Das Universum besteht tatsächlich aus Bewusstsein und erstreckt sich in unzähligen Abstufungen vom Menschen abwärts zu den niederen Reichen bis zum Elektron und noch weiter abwärts; dann aufwärts vom Menschen bis zum Göttlichen über ihm – eine endlose Reihe hierarchischer Wesen, von denen der Mensch ein integraler Teil ist. Wir sind Teile eines lebendigen Ganzen, und solange das Universum existiert, können wir und alle anderen es zusammensetzenden Wesen nicht aufhören zu existieren. Wir sind Teilhaber an seiner Kontinuität.
Diese Idee wird in der theosophischen Literatur immer wieder betont. In The Esoteric Tradition, S. 144, sagt G. de Purucker:
Denn das Universum ist ein riesiger Organismus; alles, was sich darin befindet, sind untrennbare, weil inhärente, Bausteine. Der Mensch ist deshalb gleichfalls ein untrennbarer Teil davon und enthält somit auch alles in sich, was das Universum enthält … . Jede Energie, jede Substanz, jede Bewusstseinsform in den Unendlichkeiten des grenzenlosen Raumes ist in ihm – latent oder aktiv, je nachdem. Deshalb kann er wissen, indem er dem Pfad folgt, der immer weiter zu seinem Inneren führt, und noch weiter nach innen, bis hin zu seinem essentiellen Selbst, zu seinem Geist, der ein Strahl des Universalen ist. Auf diese Weise erlangt er Kenntnis der Realität aus erster Hand.

▶ **BEREITGESTELLTE DATEN**:
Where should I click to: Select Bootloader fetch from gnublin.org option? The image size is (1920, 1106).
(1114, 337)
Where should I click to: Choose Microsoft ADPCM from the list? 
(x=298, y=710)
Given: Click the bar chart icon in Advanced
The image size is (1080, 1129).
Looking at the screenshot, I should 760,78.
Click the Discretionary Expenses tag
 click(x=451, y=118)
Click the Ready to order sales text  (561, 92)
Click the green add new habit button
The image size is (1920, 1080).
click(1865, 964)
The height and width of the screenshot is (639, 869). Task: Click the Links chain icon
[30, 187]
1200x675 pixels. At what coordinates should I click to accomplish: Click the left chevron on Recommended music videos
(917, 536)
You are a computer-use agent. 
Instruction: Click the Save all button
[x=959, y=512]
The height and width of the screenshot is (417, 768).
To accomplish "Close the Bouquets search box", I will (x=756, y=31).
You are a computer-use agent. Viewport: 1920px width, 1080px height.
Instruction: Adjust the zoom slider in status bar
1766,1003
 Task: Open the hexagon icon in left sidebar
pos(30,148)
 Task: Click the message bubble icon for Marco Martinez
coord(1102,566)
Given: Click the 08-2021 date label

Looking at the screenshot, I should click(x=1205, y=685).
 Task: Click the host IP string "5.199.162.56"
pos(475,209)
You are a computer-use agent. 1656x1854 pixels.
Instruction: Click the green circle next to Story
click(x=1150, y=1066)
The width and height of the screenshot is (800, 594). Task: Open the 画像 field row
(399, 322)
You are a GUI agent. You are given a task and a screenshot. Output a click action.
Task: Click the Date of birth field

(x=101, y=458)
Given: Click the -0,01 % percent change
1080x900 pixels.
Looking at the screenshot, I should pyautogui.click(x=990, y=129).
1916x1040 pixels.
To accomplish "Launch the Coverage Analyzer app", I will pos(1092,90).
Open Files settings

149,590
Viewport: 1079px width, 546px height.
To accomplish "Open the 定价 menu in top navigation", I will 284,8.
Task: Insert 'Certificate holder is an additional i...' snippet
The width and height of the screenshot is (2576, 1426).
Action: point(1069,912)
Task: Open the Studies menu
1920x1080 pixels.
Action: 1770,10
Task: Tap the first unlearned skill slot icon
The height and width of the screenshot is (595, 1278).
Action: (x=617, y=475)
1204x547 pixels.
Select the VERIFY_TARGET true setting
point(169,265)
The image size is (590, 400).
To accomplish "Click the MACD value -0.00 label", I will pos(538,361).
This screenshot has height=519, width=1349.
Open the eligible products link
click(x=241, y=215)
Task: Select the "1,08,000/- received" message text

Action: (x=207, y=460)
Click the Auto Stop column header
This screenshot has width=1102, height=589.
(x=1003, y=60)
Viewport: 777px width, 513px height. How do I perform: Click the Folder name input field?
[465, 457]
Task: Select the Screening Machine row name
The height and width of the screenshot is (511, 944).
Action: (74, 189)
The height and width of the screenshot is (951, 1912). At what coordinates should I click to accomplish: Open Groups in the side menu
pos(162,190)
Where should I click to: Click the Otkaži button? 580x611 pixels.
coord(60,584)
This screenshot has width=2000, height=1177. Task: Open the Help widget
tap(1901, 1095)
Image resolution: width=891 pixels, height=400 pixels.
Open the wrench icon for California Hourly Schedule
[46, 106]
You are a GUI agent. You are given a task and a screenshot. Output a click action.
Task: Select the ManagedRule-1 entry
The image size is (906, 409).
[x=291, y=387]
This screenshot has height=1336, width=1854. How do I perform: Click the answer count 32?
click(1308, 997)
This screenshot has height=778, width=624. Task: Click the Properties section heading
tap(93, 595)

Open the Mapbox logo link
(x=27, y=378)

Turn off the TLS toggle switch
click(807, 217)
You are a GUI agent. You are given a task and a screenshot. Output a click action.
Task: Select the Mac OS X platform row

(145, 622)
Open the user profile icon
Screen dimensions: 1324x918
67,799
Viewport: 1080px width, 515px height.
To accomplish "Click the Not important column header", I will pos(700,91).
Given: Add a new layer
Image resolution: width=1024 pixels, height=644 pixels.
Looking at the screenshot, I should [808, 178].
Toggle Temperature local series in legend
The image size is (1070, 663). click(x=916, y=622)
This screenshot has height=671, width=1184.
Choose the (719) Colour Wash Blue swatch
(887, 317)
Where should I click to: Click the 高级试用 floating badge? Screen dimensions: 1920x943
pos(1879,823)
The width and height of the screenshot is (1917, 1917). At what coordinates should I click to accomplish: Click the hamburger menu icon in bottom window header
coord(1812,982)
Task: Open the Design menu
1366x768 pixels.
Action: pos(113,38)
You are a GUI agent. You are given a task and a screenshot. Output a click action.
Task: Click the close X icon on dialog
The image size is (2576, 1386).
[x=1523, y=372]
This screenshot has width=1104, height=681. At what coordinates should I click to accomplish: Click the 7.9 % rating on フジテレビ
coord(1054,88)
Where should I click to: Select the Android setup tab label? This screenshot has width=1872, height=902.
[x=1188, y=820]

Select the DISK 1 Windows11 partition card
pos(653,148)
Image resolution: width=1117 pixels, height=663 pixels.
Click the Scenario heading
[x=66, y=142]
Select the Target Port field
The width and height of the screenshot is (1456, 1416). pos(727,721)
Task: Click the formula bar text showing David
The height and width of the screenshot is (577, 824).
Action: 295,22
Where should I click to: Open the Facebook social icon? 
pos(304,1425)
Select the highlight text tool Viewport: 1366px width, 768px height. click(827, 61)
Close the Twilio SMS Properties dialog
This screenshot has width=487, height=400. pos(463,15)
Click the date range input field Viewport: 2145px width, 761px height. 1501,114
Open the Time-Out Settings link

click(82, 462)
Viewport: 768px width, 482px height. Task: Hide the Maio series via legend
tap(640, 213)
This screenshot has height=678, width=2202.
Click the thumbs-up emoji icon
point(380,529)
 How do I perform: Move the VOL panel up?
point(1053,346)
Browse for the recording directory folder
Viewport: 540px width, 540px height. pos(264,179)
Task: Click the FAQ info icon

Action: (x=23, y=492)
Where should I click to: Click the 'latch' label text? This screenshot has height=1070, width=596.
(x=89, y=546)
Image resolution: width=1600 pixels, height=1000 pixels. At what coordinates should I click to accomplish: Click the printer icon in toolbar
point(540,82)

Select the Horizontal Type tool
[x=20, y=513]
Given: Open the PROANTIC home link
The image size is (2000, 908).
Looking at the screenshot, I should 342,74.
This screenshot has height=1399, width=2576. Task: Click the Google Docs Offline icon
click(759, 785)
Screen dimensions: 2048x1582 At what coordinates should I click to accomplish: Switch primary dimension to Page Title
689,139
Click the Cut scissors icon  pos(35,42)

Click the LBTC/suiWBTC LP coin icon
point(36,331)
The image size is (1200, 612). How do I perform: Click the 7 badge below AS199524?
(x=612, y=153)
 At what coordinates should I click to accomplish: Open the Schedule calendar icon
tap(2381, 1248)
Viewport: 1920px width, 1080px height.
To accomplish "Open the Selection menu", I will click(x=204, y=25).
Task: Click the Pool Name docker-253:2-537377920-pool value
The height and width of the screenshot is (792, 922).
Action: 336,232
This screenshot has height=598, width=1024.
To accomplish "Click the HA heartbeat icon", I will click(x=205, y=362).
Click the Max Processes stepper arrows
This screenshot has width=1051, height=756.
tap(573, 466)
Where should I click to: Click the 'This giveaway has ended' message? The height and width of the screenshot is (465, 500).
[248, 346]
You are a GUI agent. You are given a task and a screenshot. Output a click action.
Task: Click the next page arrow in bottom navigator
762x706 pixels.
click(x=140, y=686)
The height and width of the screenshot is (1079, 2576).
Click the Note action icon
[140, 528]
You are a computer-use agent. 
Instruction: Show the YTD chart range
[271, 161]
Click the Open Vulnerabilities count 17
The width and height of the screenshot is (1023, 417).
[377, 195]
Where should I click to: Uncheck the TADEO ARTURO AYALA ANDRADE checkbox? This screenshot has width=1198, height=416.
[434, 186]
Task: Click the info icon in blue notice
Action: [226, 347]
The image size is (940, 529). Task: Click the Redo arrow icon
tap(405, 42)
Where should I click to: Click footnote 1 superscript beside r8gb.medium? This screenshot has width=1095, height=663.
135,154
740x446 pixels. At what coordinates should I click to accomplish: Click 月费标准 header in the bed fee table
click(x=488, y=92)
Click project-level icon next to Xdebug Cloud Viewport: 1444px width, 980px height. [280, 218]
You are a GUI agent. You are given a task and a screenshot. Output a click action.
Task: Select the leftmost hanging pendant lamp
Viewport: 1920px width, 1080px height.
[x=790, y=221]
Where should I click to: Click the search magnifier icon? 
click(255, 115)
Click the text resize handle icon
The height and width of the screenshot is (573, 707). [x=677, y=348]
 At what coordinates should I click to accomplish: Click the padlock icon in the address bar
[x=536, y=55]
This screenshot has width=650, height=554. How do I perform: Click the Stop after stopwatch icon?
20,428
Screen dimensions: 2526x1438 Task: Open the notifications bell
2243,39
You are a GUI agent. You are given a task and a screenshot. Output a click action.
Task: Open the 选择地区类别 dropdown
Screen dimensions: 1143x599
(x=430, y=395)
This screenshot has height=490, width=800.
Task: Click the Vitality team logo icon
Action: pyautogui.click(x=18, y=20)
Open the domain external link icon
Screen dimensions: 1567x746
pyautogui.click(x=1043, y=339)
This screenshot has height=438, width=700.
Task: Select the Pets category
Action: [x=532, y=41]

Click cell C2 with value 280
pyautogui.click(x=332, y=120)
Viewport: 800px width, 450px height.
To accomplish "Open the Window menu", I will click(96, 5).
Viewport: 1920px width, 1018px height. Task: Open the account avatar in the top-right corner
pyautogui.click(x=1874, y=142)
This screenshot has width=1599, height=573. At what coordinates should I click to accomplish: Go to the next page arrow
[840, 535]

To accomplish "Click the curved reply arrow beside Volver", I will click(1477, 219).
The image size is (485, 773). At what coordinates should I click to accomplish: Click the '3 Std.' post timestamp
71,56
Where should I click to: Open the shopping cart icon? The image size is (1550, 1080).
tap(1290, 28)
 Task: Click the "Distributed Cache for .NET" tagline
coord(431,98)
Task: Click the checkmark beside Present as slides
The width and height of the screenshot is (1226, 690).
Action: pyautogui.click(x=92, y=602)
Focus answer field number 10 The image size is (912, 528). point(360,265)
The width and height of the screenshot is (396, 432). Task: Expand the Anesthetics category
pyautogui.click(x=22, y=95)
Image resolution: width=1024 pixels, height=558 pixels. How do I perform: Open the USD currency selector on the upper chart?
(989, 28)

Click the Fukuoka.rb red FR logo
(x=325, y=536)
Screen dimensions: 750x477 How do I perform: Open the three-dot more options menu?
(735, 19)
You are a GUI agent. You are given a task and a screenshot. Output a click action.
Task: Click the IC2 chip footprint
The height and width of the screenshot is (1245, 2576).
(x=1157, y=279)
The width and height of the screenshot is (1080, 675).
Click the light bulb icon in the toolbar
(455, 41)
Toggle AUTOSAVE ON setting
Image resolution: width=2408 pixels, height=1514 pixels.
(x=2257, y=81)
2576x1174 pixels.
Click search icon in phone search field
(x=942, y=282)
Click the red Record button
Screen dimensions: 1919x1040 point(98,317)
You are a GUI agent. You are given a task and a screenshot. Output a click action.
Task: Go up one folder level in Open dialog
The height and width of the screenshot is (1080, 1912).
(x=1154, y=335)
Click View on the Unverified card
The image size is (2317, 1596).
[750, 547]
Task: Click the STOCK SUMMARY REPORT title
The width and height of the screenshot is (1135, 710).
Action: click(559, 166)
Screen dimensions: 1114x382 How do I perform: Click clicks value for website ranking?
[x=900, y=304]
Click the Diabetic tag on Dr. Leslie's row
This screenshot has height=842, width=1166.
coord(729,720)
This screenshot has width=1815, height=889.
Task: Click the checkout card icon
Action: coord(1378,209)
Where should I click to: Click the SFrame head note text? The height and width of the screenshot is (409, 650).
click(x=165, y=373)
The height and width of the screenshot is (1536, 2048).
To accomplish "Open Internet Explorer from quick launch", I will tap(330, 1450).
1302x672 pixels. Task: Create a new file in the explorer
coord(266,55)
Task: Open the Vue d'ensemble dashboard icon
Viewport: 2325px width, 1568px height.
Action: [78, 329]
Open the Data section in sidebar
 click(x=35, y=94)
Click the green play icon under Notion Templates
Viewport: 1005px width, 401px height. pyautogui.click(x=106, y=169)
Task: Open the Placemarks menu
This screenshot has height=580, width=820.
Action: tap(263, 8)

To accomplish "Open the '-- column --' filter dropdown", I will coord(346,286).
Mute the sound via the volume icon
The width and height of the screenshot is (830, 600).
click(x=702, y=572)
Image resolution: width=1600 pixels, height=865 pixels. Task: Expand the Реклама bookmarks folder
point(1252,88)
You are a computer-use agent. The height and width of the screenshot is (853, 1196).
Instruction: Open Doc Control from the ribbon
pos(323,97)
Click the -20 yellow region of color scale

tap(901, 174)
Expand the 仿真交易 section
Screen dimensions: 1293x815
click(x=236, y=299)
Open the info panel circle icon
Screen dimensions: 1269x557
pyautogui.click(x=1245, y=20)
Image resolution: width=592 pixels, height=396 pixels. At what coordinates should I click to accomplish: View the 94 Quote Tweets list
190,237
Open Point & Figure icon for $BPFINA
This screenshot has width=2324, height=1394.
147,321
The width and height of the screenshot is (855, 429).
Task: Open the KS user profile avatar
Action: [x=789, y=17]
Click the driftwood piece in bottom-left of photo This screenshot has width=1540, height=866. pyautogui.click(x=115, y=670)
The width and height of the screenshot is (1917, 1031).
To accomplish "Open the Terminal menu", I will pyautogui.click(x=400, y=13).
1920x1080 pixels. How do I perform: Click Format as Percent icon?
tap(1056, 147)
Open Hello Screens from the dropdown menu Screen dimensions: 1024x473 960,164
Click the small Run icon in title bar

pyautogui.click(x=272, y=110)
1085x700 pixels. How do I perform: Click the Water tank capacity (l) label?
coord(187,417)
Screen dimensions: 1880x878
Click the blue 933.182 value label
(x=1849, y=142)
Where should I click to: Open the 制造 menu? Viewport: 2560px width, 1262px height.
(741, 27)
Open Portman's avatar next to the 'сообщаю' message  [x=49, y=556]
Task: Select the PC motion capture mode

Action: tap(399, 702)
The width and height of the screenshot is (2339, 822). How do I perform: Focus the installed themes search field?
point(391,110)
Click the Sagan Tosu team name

▶ **AUFGABENSTELLUNG**:
(1) Schreib aus dem Textauszug den Teil wortgetreu ab, der mit den Worten „Diese Idee wird“ einsetzt und mit „aus erster Hand.“ schließt.
(2) Führe den Textauszug über das Universum als Bewusstsein nach seinem letzten Satz weiter.
Die Daten werden für die Bearbeitung nicht gebraucht.

▶ **LÖSUNGEN**:
(1)
Diese Idee wird in der theosophischen Literatur immer wieder betont. In The Esoteric Tradition, S. 144, sagt G. de Purucker:
Denn das Universum ist ein riesiger Organismus; alles, was sich darin befindet, sind untrennbare, weil inhärente, Bausteine. Der Mensch ist deshalb gleichfalls ein untrennbarer Teil davon und enthält somit auch alles in sich, was das Universum enthält … . Jede Energie, jede Substanz, jede Bewusstseinsform in den Unendlichkeiten des grenzenlosen Raumes ist in ihm – latent oder aktiv, je nachdem. Deshalb kann er wissen, indem er dem Pfad folgt, der immer weiter zu seinem Inneren führt, und noch weiter nach innen, bis hin zu seinem essentiellen Selbst, zu seinem Geist, der ein Strahl des Universalen ist. Auf diese Weise erlangt er Kenntnis der Realität aus erster Hand.

(2)
Im Zusammenhang mit der Ähnlichkeit zwischen Schlaf und Tod sagt er:
Wenn jemand wissen möchte, wie es ihm beim Sterben ergeht oder was er im Augenblick des Todes wahrnimmt, möge er, wenn er sich schlafen legt, sein Bewusstsein mit seinem Willen fassen und die wirklichen Vorgänge seines ‘Einschlafens’ studieren – falls er es fertigbringt. Es ist recht einfach, das zu tun, wenn man die Idee erfasst hat und sich mit der Praxis der Übung mehr oder weniger vertraut gemacht hat.
– Ebenda, S. 832-3
Wenn wir die tiefer gehenden Probleme des Lebens lösen wollen, müssen wir uns selbst umerziehen. Meistens identifizieren wir uns mit unserem persönlichen Bewusstsein, das heißt mit jenen mentalen und emotionalen Aspekten, die sich auf Selbstsucht oder persönliche Wünsche konzentrieren. Wenn der Mensch die Mysterien von Leben oder Tod verstehen will, muss er sich selbst studieren – als ein Zentrum spirituellen Bewusstseins, als göttlichen Pilger, der dem glorreichen Pfad der selbstgeleiteten Evolution folgt.